# Covariance of two sample means

• Jun 19th 2009, 05:39 PM
B_Miner
Covariance of two sample means
Hello all!

I am looking to calculate VAR(xbar-ybar) where X and Y are not independent.

Want to try VAR(xbar) +VAR(ybar)+2COV(xbar,ybar).

I know VAR(xbar) = sigma^2 of X / n1

I know VAR(ybar) = sigma^2 of Y / n2

But the COV(xbar,ybar) has me stumped.

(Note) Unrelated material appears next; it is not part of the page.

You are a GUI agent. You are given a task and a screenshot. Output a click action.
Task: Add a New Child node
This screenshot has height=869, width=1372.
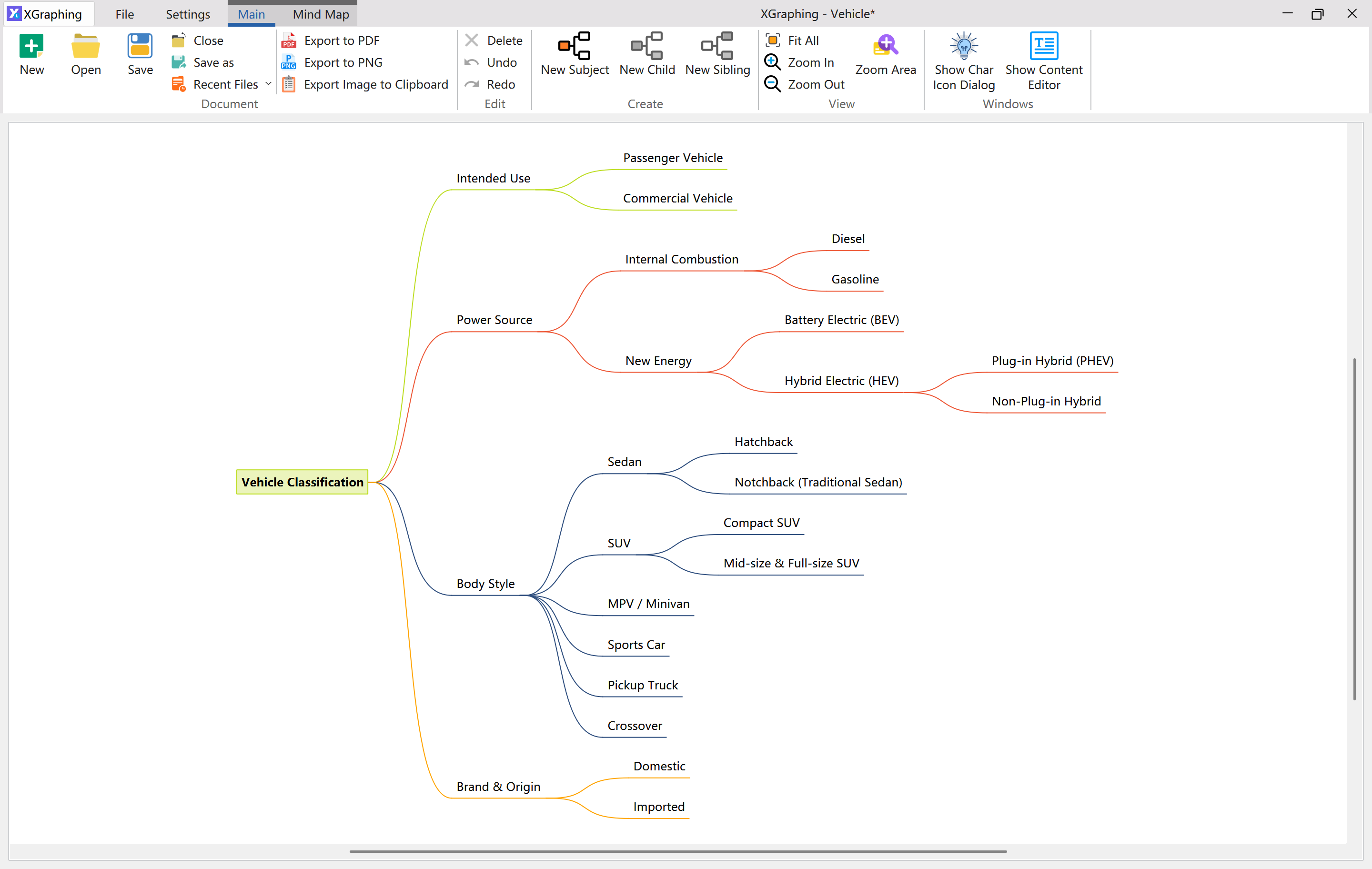646,54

I wanted to write
(1/n1)* (1/n2) * COV (SUM(Xi) 1 to n1, SUM(Yi) 1 to n2).

I have researched the additive rule of COV(X+Y,Z) = COV(X,Y) + COV(Y,Z) but not sure how to apply with a sum in both 'places' for COV(X,Y).

Anyone help?

Thanks!
• Jun 19th 2009, 09:19 PM
matheagle
You do need to know the covariance between $X_i$ and $Y_j$.

$Cov(\bar X,\bar Y)= Cov\biggl({\sum_{i=1}^n X_i\over n},{\sum_{j=1}^m Y_j\over m}\biggr)$

$={1\over nm} Cov\biggl(\sum_{i=1}^n X_i,\sum_{j=1}^m Y_j\biggr)$

$={1\over nm} \sum_{i=1}^n\sum_{j=1}^m Cov(X_i,Y_j)$.

NOW, if they are iid then...

$=Cov(X_1,Y_1)$.

AND VAR(xbar) +VAR(ybar)+2COV(xbar,ybar) is WRONG.
It's VAR(xbar) +VAR(ybar)-2COV(xbar,ybar).
• Jun 20th 2009, 06:04 PM
B_Miner
Thank you Matheagle!

One point of clairification, when you say if the variables are iid...does this mean the x's and y's are both iid? Could you explain how that then results in

COV(xbar,ybar) = Cov(X1,Y1)?

Thanks!~
• Jun 20th 2009, 06:29 PM
matheagle
iid means independent (i) and identically distributed (id)
Statisticians call that a random sample.
NOW the sample $X_1,\ldots ,X_n$ are iid
same for $Y_1,\ldots ,Y_m$ are iid.
BUT I'm assuming there is a common covariance between any
$X_i$ and $Y_j$ just like we assume there
is a common variance of the $X_i$'s and $Y_j$'s.
• Jun 20th 2009, 07:42 PM
B_Miner
Oh I see now. Say the covariance between X and Y is 10 (taken from a variance-covariance matrix) and there are 3 X's and 3 Y's:

(1/9) * (10+10+10+10+10+10+10+10+10) = 10

Thanks again!
• Jun 20th 2009, 08:03 PM
matheagle
taken from a variance-covariance matrix
isn't really right.
There is a variance-covariance matrix for the X's
and a different one for the Y's.
The variance-covariance matrix for the X's is $\sigma_X^2$ times the identity matrix of order n.
The variance of each $X_i$ is $\sigma_X^2$
while all the covariances between the X's are 0.